Эта картина стоит у меня перед глазами — я буду помнить ее до конца моих дней.

Лошади, сабли, красные лестницы и мерзкий сброд, приплясывающий вокруг, — вся эта процессия прошла мимо и стала удаляться под стук копыт, грохот колес, крики: «Смерть растленным!.. Смерть предателям!.. Наша возьмет!.. «Карманьолу» давай, «Карманьолу»!.. Долой Камилла!.. Долой Дантона!.. Ха-ха-ха!.. Да здравствует царство добродетели! Да здравствует Робеспьер!» Это кошмарное видение терялось вдали среди густой толпы, запрудившей набережную, среди множества голов, торчавших из окон и с балконов, а следом уже шла вторая повозка, такая же полная, как и первая; за ней — третья. Тут я вспомнил, что Шовель был другом Дантона, и сердце у меня захолонуло; увидь я его среди осужденных, я бы ни на что не посмотрел — выхватил бы саблю, ринулся бы на этих негодяев и, наверно, погиб бы, но его там не было. Я узнал только среди прочих нашего генерала Вестермана — победителя при Шатийоне, при Ле-Мане, при Савенэ! Он тоже был там — мрачный, с опущенной головой, со связанными за спиной руками.

Вслед этим повозкам тоже неслись гнусные выкрики, песни, хохот.

Нет, не страх перед смертью, а гнев вызывает дрожь у таких людей, — гнев на неблагодарный народ, допустивший, чтобы полицейские ищейки сначала надругались над ними, а потом поволокли их на гильотину. Эти мерзавцы осквернили нашу революцию [118] . Они называли себя санкюлотами и жили припеваючи, окопавшись в полиции, в то время как народ — рабочие и крестьяне — нес на себе все тяготы [119] . Они торчали в Париже и чинили расправу над своими жертвами, в то время как мы, сотни тысяч простых людей, защищали границы отчизны, проливая за нее свою кровь.

118

Резко отрицательная оценка якобинского террора, которую дают тут авторы романа, стремящиеся доказать, что жертвами его были якобы только ни в чем не повинные люди, противоречит фактам. Своим острием террористическая политика якобинцев была направлена против контрреволюционных элементов и сыграла в целом положительную роль в борьбе с внутренними и внешними врагами революции.

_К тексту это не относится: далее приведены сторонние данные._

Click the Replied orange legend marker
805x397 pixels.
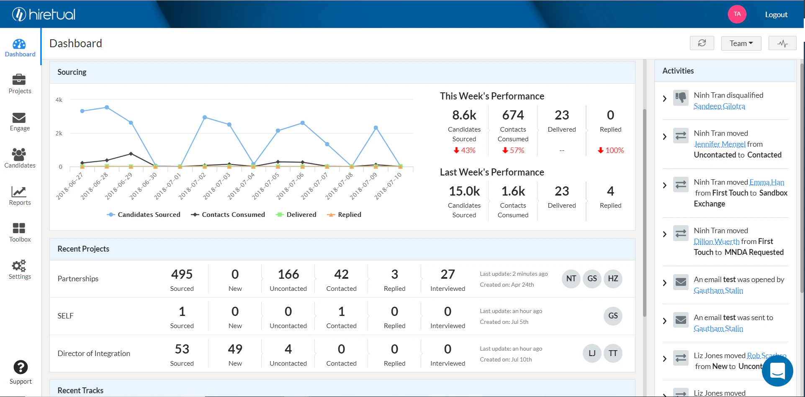(x=331, y=214)
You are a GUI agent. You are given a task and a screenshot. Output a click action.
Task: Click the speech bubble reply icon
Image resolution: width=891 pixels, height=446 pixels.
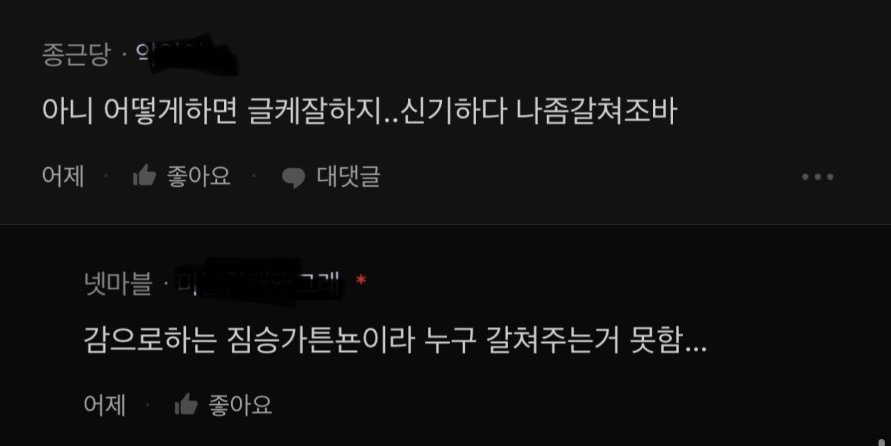click(x=293, y=178)
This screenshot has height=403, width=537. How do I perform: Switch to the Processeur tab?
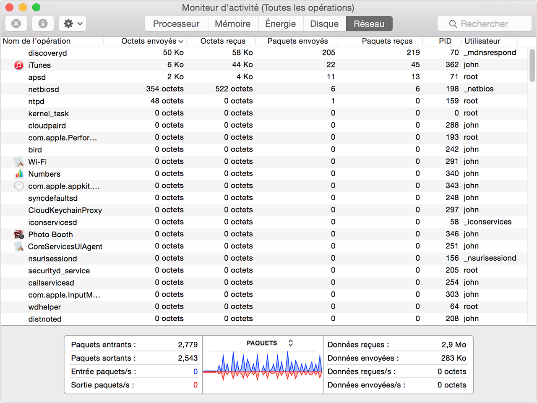176,24
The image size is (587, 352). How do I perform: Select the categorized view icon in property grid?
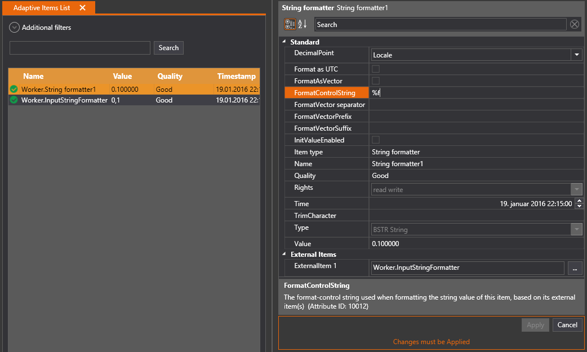290,24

Однако в ряде случаев (особенно в последний период существования якобинской диктатуры) жертвами этого террора оказывались и люди безусловно преданные революции, необоснованно заподозренные в измене, сторонники более радикальных мер, выступавшие против якобинцев за их недостаточную решительность в проведении некоторых демократических преобразований, а также рабочие, добивавшиеся повышения заработной платы.

119

Такая характеристика санкюлотов не соответствует исторической действительности и продиктована отрицательным отношением авторов романа к наиболее последовательным и решительным деятелям революции.